Fascismo enmascarado
Mauricio Ortín
El éxito y la versatilidad con que el fascismo se las arregla
para permanecer vigente induce a considerarlo como un fenómeno político
profundamente enraizado en la naturaleza humana. La historia política enseña
que lo habitual en el mundo es el autoritarismo del Estado y no, más bien, la
libertad de los individuos. El abuso del poder del Estado en beneficio de una
clase, sector social, ideología o dogma es algo que ni siquiera los políticos
ponen en discusión. Se justifica de suyo que la política consista,
esencialmente, en la coerción y la coacción estatal a los privados con el
objeto de imponerles los tributos para “beneficiar” a los que menos tienen.
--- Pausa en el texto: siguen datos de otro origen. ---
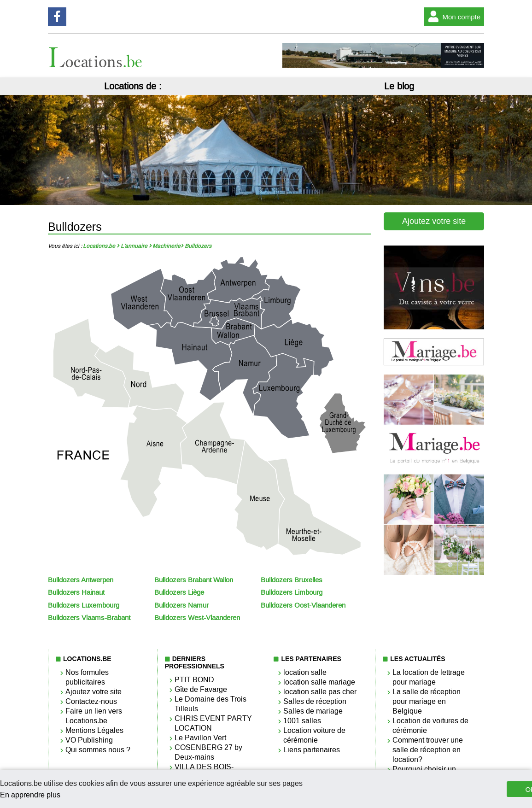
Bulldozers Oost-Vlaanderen (303, 605)
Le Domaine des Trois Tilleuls (210, 704)
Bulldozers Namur (181, 605)
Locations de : (133, 86)
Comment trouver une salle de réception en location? (427, 749)
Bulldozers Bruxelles (292, 580)
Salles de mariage (313, 711)
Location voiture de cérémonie (314, 735)
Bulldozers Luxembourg (83, 605)
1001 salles (302, 720)
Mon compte (452, 17)
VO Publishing (89, 740)
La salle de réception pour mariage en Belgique (427, 701)
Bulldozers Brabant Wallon (193, 580)
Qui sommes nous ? (98, 749)
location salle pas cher (320, 691)
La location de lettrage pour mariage (428, 677)
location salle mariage (319, 682)
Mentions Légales (94, 730)
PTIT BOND (194, 679)
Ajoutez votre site (434, 221)
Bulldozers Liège (179, 592)
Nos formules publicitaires (87, 677)
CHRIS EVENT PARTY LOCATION (213, 723)
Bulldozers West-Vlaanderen (197, 618)
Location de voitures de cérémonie (430, 726)
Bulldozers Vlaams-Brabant (89, 618)
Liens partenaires (311, 749)
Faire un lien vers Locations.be (94, 716)
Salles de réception (315, 701)
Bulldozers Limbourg (292, 592)
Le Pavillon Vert (200, 738)
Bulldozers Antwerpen (81, 580)
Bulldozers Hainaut (76, 592)
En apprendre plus (30, 795)
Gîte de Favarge (201, 689)
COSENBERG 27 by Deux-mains (208, 752)
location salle (305, 672)
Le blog (399, 86)
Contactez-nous (91, 701)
Alimentar a ese ogro insaciable y supuestamente filantrópico que es el Estado
constituye el principal objetivo del sistema fascista. Para este propósito se
patrocina e instituye, a través de la propaganda oficial, el culto de adoración
al Estado y a su “héroe” conductor. Si bien, en dichas circunstancias, la oposición
política suele reaccionar resistiéndose al “héroe”, por lo general, no objeta
la divinización del Estado. Es que ellos son, también, el Estado y, aunque en
migajas, no renuncian así nomás al privilegio de sentirse venerados. Sin
embargo, el ejercicio de un cargo político no hace mejores a las personas ni,
mucho menos, los hace dioses. Por lo contrario y como con gran puntería
sostiene lord Acton: “El poder tiende a corromper y el poder absoluto corrompe
absolutamente”. Los testimonios registrados en este sentido, desde Tutankamón
hasta Hugo Chávez ,
confirman el aserto. De allí que el contro y la renovación periódica de los políticos sea una condición
indispensable para resguardarse de los fascistas. Ardua tarea, si la hay, dada
la extraordinaria capacidad evidenciada por el fascismo para reinventarse.
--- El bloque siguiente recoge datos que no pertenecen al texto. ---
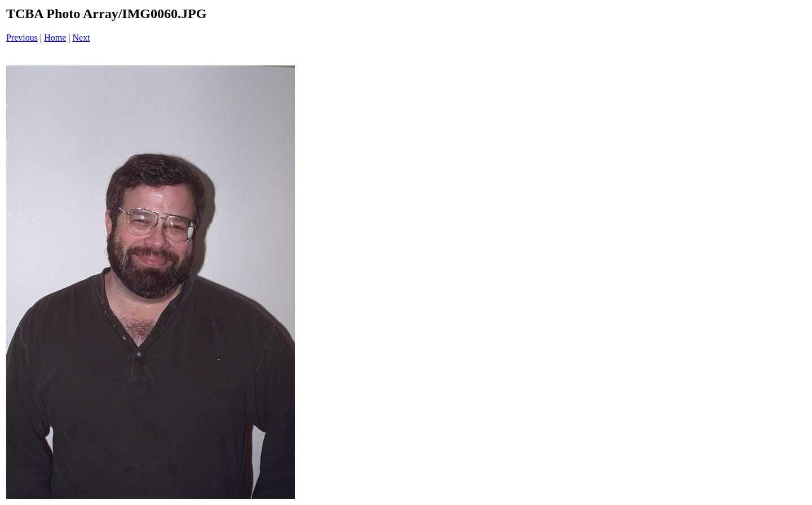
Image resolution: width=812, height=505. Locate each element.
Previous (22, 37)
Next (81, 37)
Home (55, 37)
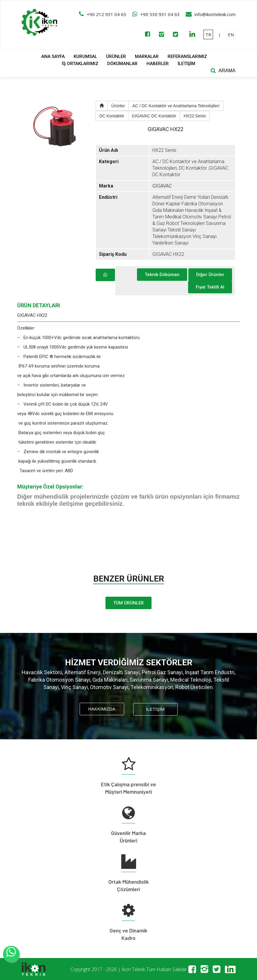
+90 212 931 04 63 (106, 14)
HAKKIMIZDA (102, 709)
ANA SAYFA (53, 56)
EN (231, 34)
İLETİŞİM (186, 64)
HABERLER (157, 64)
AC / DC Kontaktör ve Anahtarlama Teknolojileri (176, 106)
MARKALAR (147, 56)
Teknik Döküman (162, 275)
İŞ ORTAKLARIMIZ (80, 64)
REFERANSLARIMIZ (187, 56)
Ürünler (118, 106)
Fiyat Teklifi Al (210, 287)
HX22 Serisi (195, 116)
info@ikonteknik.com (215, 14)
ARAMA (227, 70)
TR (208, 34)
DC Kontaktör (112, 116)
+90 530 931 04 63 (160, 14)
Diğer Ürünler (210, 275)
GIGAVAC (162, 186)
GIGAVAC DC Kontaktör (154, 116)
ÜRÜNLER (116, 56)
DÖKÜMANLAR (122, 64)
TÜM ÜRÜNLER (128, 603)
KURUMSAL (86, 56)
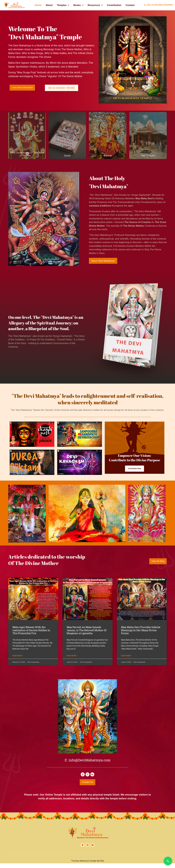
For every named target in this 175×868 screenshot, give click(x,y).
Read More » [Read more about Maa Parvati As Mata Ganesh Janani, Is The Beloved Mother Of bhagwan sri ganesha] (72, 660)
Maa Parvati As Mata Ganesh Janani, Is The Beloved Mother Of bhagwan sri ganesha (86, 634)
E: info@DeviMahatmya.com (88, 765)
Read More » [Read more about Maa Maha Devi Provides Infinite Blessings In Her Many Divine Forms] (127, 660)
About (49, 5)
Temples (63, 5)
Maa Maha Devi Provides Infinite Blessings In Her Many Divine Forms (141, 634)
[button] (63, 5)
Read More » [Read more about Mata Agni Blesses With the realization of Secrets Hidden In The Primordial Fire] (18, 660)
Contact (130, 5)
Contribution (114, 5)
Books (78, 5)
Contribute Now (135, 476)
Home (38, 5)
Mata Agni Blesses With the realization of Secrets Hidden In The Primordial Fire (31, 634)
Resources (95, 5)
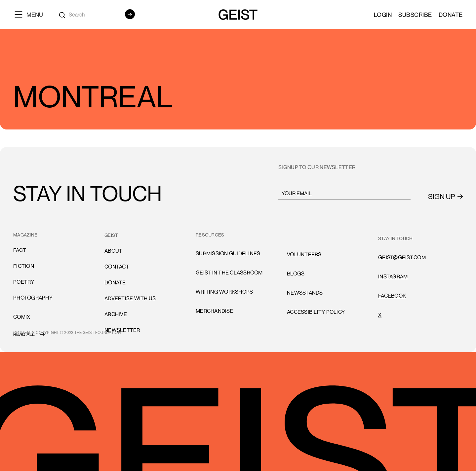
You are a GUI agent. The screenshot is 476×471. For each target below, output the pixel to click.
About (113, 251)
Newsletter (122, 330)
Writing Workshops (224, 292)
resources (210, 235)
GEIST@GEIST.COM (402, 257)
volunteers (304, 254)
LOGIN (383, 15)
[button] (31, 14)
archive (116, 314)
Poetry (24, 282)
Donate (451, 15)
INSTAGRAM (393, 276)
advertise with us (130, 298)
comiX (21, 317)
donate (115, 282)
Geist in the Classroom (229, 272)
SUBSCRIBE (415, 15)
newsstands (305, 293)
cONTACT (117, 267)
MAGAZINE (25, 235)
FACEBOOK (392, 296)
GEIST (111, 235)
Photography (33, 298)
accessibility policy (316, 312)
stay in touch (395, 238)
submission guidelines (228, 253)
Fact (20, 250)
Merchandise (215, 311)
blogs (296, 273)
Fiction (23, 266)
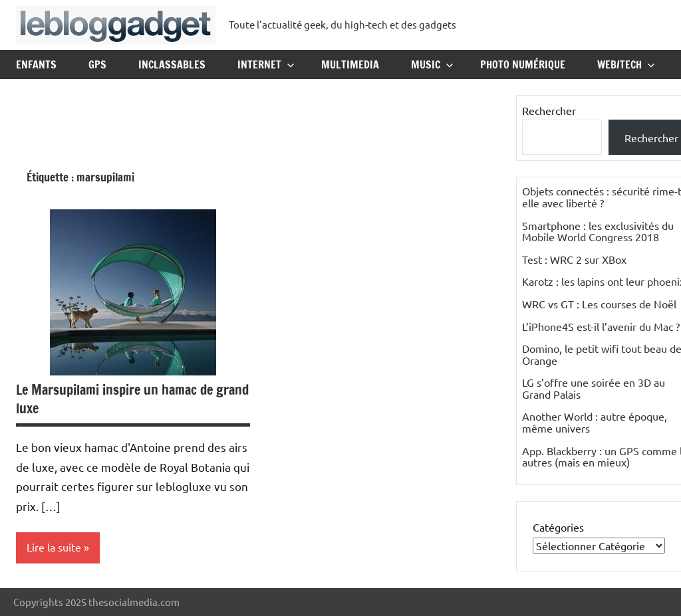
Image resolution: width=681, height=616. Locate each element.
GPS (97, 64)
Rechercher (549, 110)
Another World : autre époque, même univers (595, 422)
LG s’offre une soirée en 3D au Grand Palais (593, 388)
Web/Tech (626, 64)
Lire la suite (54, 548)
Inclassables (172, 64)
Prueba de ello, y con diversos grados de avance, es el exitoso experimento
llevado adelante por el fascismo latinoamericano en la Argentina de los
Kirchner, el Ecuador de Rafael Correa, la Bolivia de Evo Morales, la Nicaragua
de Daniel Ortega
y, fundamentalmente, la Venezuela del fallecido Chávez. Este último fue (y
sigue siendo) el principal actor de la reinvención del fascismo mundial. Su
modelo “fascista-chavista” no se distingue los fascismos anteriores por la
demagogia clientelista, el culto al caudillo providencial, el ataque a la
prensa libre o el sometimiento de todo poder al suyo. De hecho, no existe en el
mundo actual un régimen más parecido al de Benito Mussolini que el que instauró
Hugo Chávez
y heredó Nicolás Maduro. Lo verdaderamente novedoso y diferente del chavismo
reside en el paradójico ardid que esgrime para justificarse y eternizarse en el
poder: “la lucha a muerte contra el fascismo”.
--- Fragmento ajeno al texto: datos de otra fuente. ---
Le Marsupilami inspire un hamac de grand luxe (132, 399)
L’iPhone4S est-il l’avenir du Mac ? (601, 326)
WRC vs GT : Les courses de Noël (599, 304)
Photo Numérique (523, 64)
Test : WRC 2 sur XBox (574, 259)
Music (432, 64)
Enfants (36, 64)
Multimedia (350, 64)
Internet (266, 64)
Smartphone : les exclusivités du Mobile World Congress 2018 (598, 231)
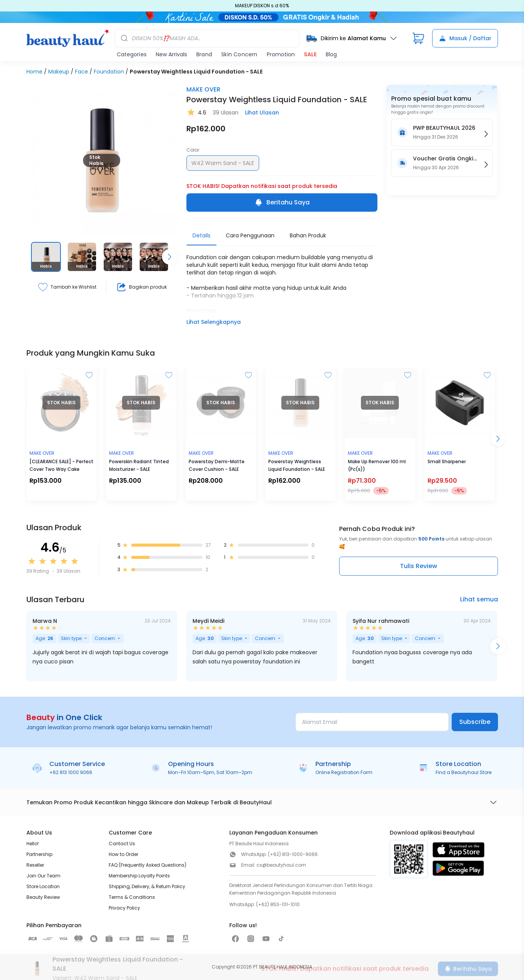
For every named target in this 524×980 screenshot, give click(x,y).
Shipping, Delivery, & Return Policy (147, 886)
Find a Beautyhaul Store (464, 772)
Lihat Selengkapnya (214, 322)
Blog (331, 54)
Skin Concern (239, 54)
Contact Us (122, 843)
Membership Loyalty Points (139, 875)
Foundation (109, 72)
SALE (310, 54)
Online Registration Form (344, 772)
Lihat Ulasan (262, 113)
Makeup (59, 72)
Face (82, 72)
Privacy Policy (124, 908)
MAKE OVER (203, 89)
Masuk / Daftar (465, 38)
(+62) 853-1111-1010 (278, 904)
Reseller (35, 865)
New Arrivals (171, 54)
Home (34, 72)
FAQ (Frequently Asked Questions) (147, 865)
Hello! (33, 843)
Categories (132, 54)
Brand (204, 54)
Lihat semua (479, 599)
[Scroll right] (170, 257)
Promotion (281, 54)
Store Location (43, 886)
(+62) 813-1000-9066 (293, 854)
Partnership (39, 854)
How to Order (123, 854)
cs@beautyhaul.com (281, 865)
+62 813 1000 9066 (71, 772)
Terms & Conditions (132, 897)
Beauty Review (43, 897)
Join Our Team (43, 875)
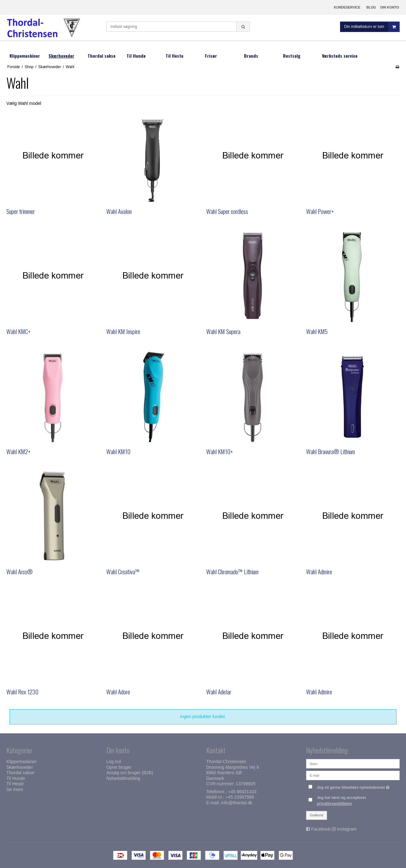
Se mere (15, 789)
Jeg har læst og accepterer (342, 801)
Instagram (347, 829)
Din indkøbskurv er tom (372, 27)
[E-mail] (353, 775)
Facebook (321, 829)
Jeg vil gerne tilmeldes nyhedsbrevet (354, 786)
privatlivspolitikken (335, 804)
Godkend (317, 815)
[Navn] (353, 763)
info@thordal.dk (237, 803)
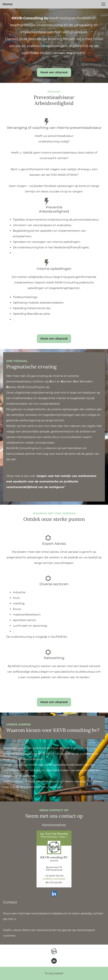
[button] (103, 4)
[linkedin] (54, 894)
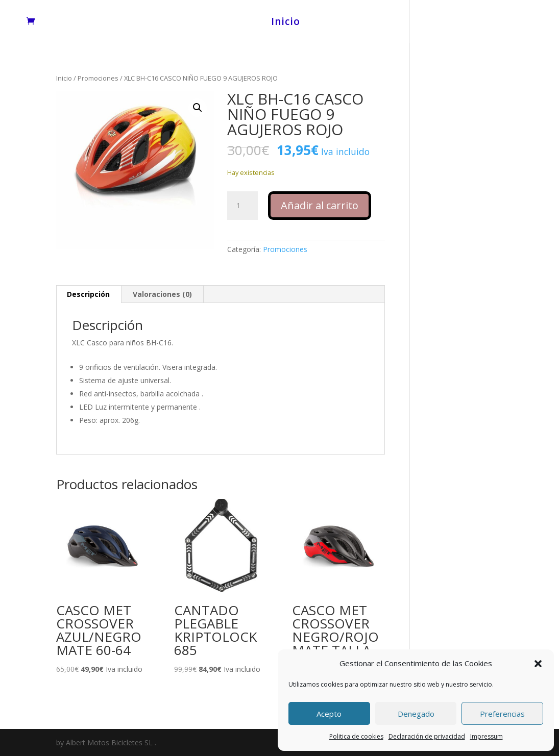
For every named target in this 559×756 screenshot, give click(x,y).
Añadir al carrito (320, 205)
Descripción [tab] (88, 294)
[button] (538, 664)
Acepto (329, 714)
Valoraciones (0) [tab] (162, 294)
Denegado (416, 714)
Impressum (487, 736)
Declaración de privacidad (427, 736)
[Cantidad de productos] (242, 206)
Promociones (98, 78)
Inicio (285, 23)
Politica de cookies (356, 736)
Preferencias (502, 714)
¡Un fascismo “antifascista”! será un absurdo, pero un absurdo que
funciona políticamente. Suena muy loco pero es así. Venezuela es el “Mundo del
revés” donde los antifascistas (fascistas) acusan de fascistas a los que
quieren restablecer el Estado de Derecho que claman por los derechos más
elementales. Así, Diosdado Cabello, actual presidente de la Asamblea Nacional,
en forma grosera y totalitaria, priva de la palabra arrebatándole los
micrófonos de las bancas a los diputados opositores. También, los ministros
hacen lo suyo. Por ejemplo, la fascista ministra de prisiones, Iris Varela;
quién comunicó al jefe de la oposición, Henrique Capriles, que está "preparando
una celda" para reeducarlo. “Vamos
a ver si ahí te quitamos ese pensamiento fascista y logramos rescatarte como
ser humano”. Este proceder “antifascista” del nuevo fascismo lleva como
distintivo la falsificación y tergiversación del significado de las palabras.
La confusión que genera el embrollo ocasionado en el lenguaje sumado al efecto
narcótico que produce, la diatriba contra los EEUU, la indigencia intelectual
del progresismo latinoamericano resulta más que suficiente para allanar el
camino al “héroe” fascista. La ley kirchnerista de “democratización de la
justicia” es, por lo expuesto, un acto de impecable pureza fascista.